▸ **EXERCISE TASK 1**: Write out the part of the Martinez–Murray fight passage between "Murray (25-0-1, 11" and "by Andy Lee.", inclusive, word for word.
▸ **EXERCISE TASK 2**: From the entries, pull out every line from the one holding "Given: Click the teal" through the end of the entries, inclusive, and repeat them word for word. Leave the pictures out.

*** PASSAGE TO READ ***

Kirchner also announced the fight will be televised live throughout Argentina on free public television via Channel 7.
"I am very honored to be a part of such a historic event," said Sampson Lewkowicz, Martinez's adviser. "This will be a very special night for me as this has been a dream and request of Sergio's to be able to defend his championship in front of all of his adoring fans in Argentina, the country that loves him so much for a long time."
Murray (25-0-1, 11 KOs), 30, won a vacant interim version of a world title last month, dominating Jorge Novarro and knocking him out in the sixth round on the undercard of the Ricky Hatton return bout. He knew going into the bout that if he won and came out with no injuries, he was the leading candidate to land the fight with Martinez.
"These are very exciting times for Martin," said Hatton, whose Hatton Promotions handles Murray. "It has been a work in progress for Martin. I am very proud of the job Hatton Promotions have done with him."
In Murray's most significant fight, he went to Germany in December 2011 and fought to a split draw with then-middleweight titleholder Felix Sturm. He was supposed to challenge Chavez on June 16 in El Paso, Texas, but Murray's criminal background prevented him from getting a visa in time, and he was dropped from the fight and replaced by Andy Lee.
But now Murray has an even bigger opportunity.
"Martin Murray is a very solid opponent," DiBella said. "They want a real fight there. The government is involved in the event and they want a real fight. Murray had the draw with Sturm, he's never lost and he was willing to fight Sergio in Argentina. We had to get someone down there who was a real fighter and bring a real fight. It is going to be a spectacle. It will have a sold-out soccer game kind of feel."
If Martinez wins, he likely will face Chavez in a rematch next fall.

*** SUPPLIED ENTRIES ***

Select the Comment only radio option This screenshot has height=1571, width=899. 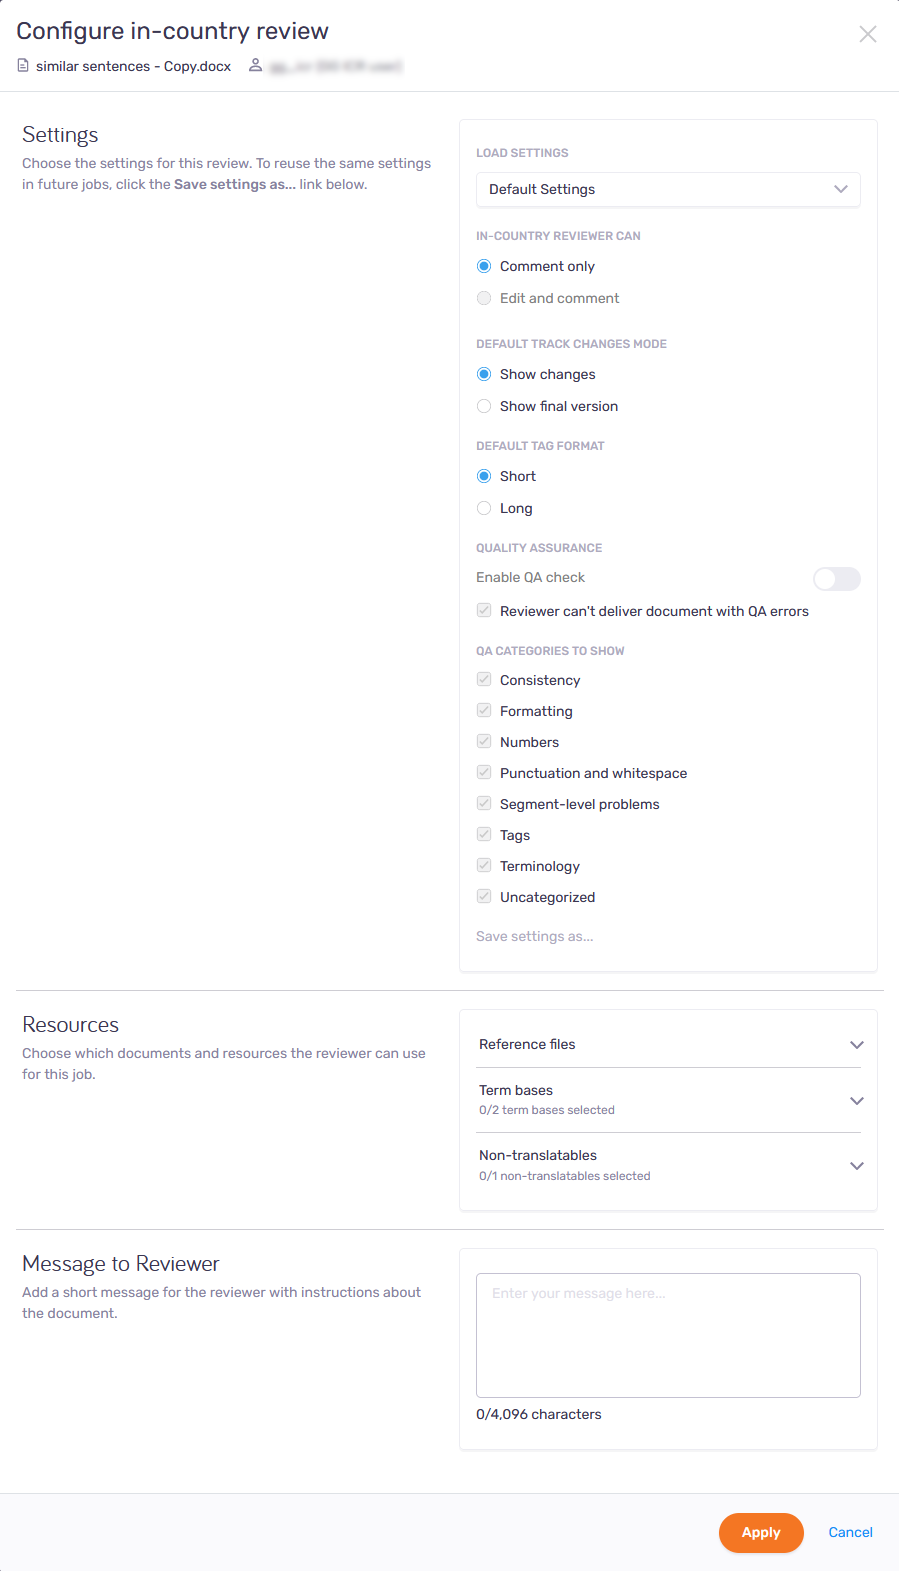click(x=484, y=266)
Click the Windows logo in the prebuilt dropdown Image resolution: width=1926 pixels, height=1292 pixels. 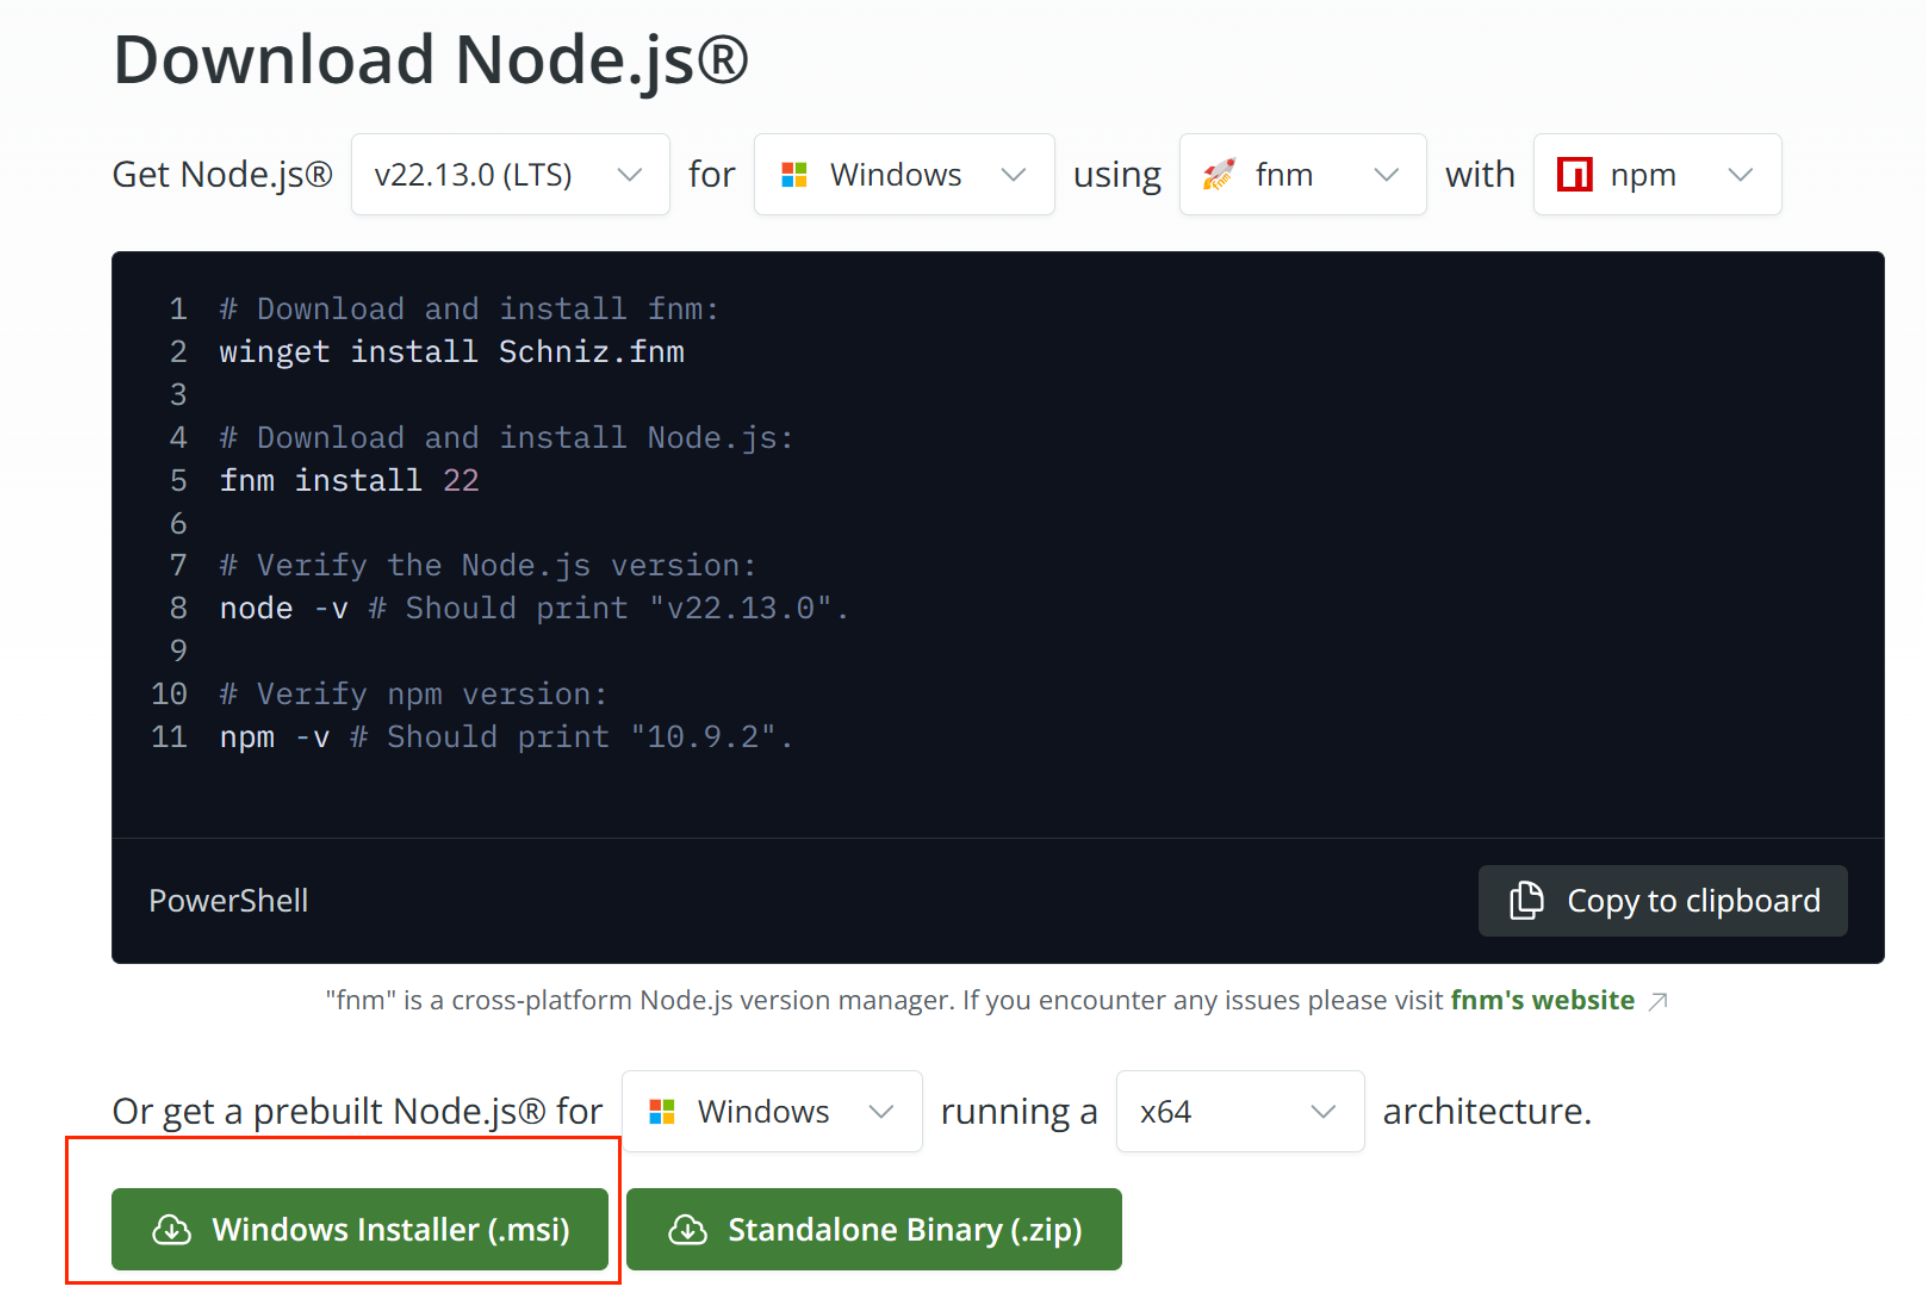click(662, 1111)
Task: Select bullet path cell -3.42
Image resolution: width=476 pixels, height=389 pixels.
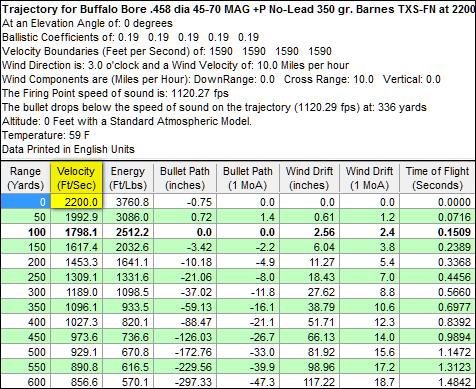Action: click(x=185, y=247)
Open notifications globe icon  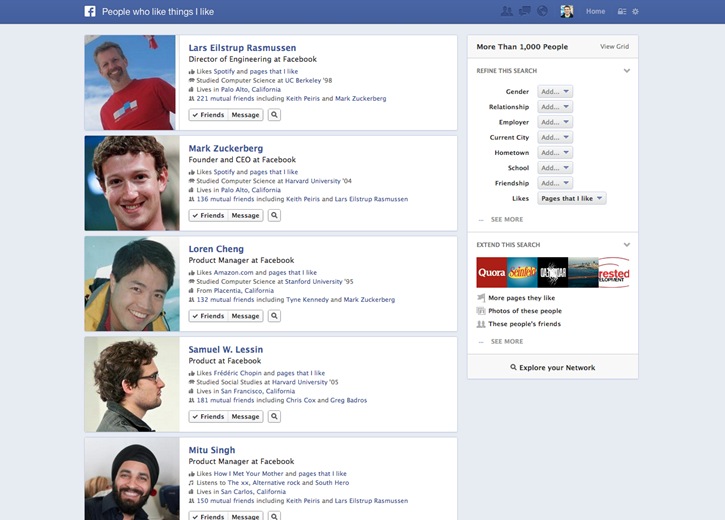click(542, 12)
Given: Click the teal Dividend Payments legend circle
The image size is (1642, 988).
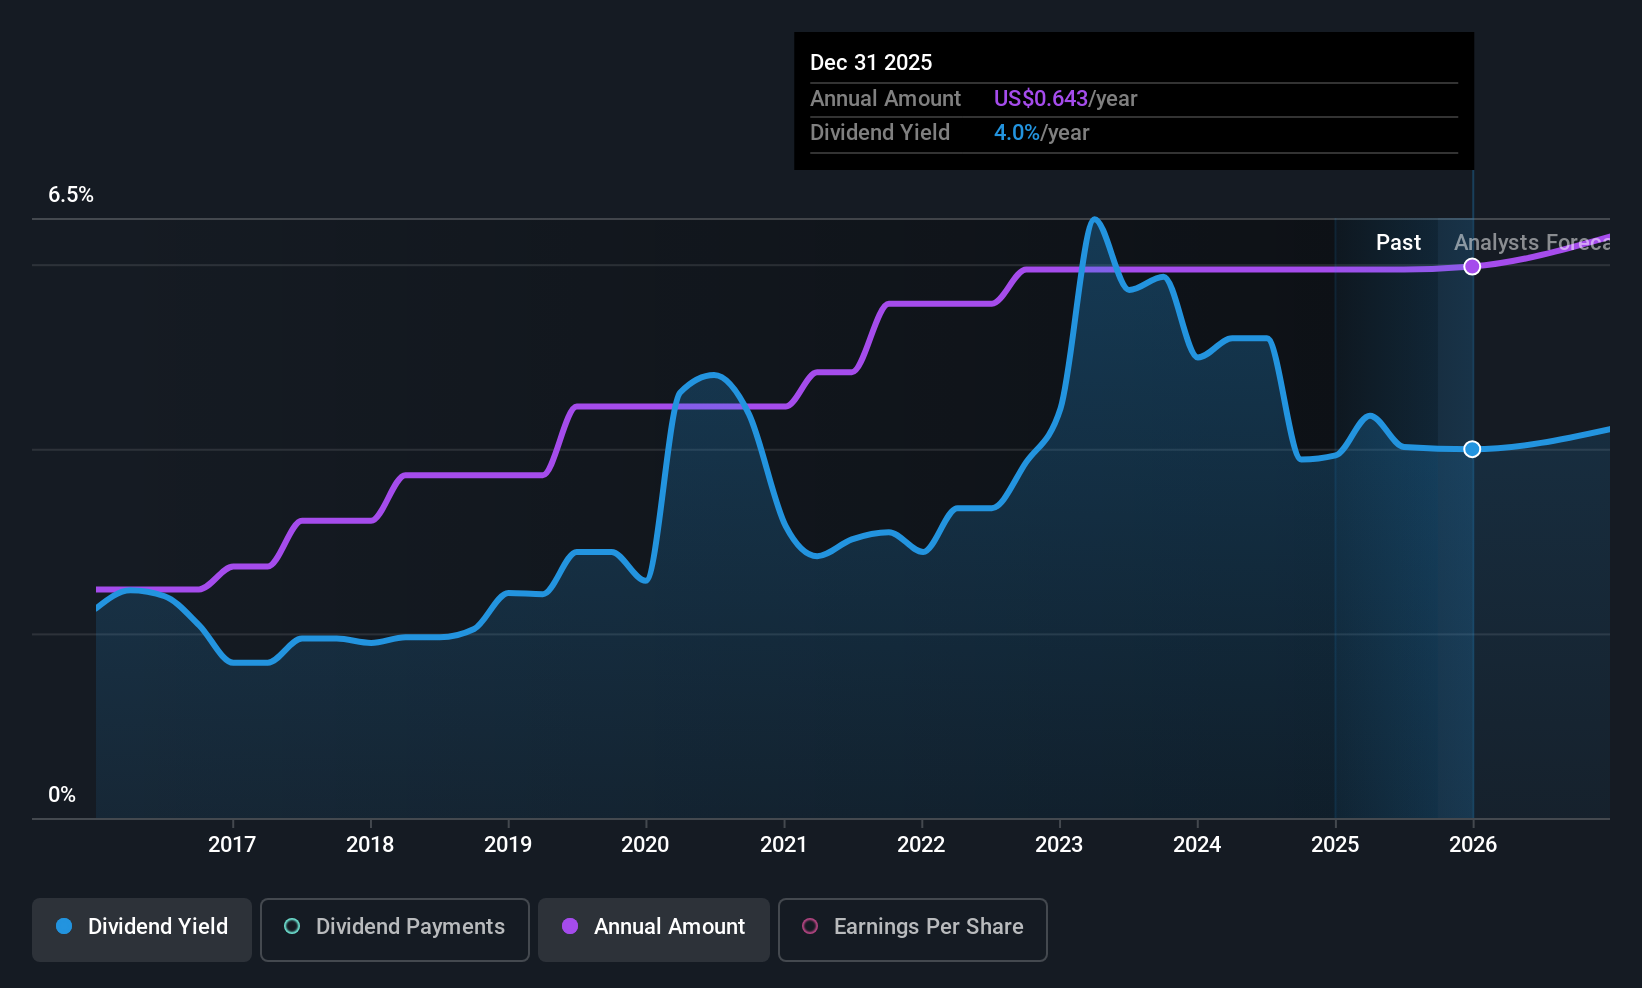Looking at the screenshot, I should [x=292, y=926].
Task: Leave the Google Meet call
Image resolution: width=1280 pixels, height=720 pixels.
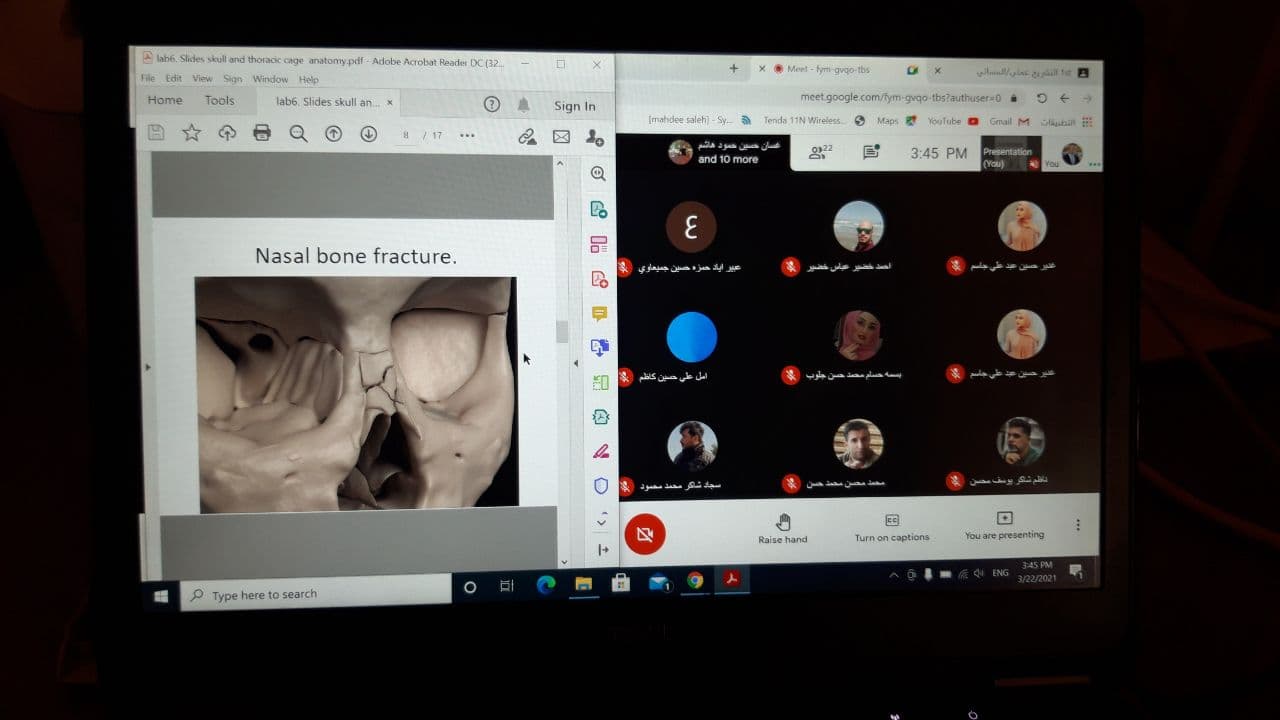Action: click(x=645, y=534)
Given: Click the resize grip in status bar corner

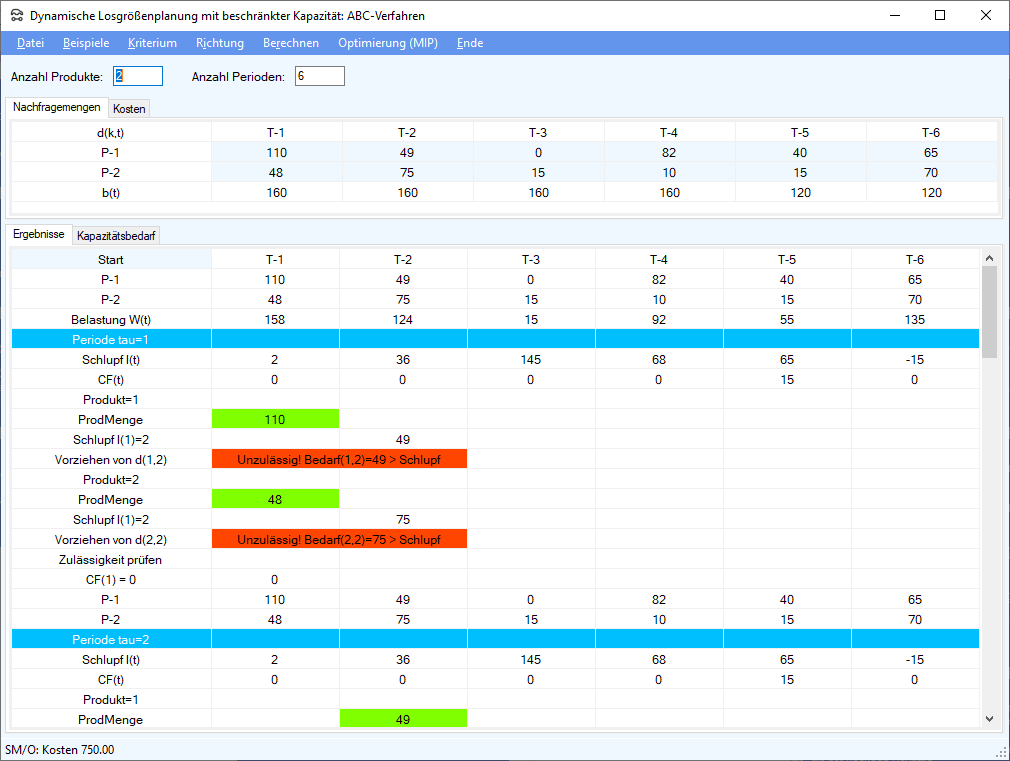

***

▸ **EXERCISE SOLUTION 1**:
Murray (25-0-1, 11 KOs), 30, won a vacant interim version of a world title last month, dominating Jorge Novarro and knocking him out in the sixth round on the undercard of the Ricky Hatton return bout. He knew going into the bout that if he won and came out with no injuries, he was the leading candidate to land the fight with Martinez.
"These are very exciting times for Martin," said Hatton, whose Hatton Promotions handles Murray. "It has been a work in progress for Martin. I am very proud of the job Hatton Promotions have done with him."
In Murray's most significant fight, he went to Germany in December 2011 and fought to a split draw with then-middleweight titleholder Felix Sturm. He was supposed to challenge Chavez on June 16 in El Paso, Texas, but Murray's criminal background prevented him from getting a visa in time, and he was dropped from the fight and replaced by Andy Lee.

▸ **EXERCISE SOLUTION 2**:
Given: Click the teal Dividend Payments legend circle
The image size is (1642, 988).
Looking at the screenshot, I should [x=292, y=926].
Task: Leave the Google Meet call
Image resolution: width=1280 pixels, height=720 pixels.
Action: click(x=645, y=534)
Given: Click the resize grip in status bar corner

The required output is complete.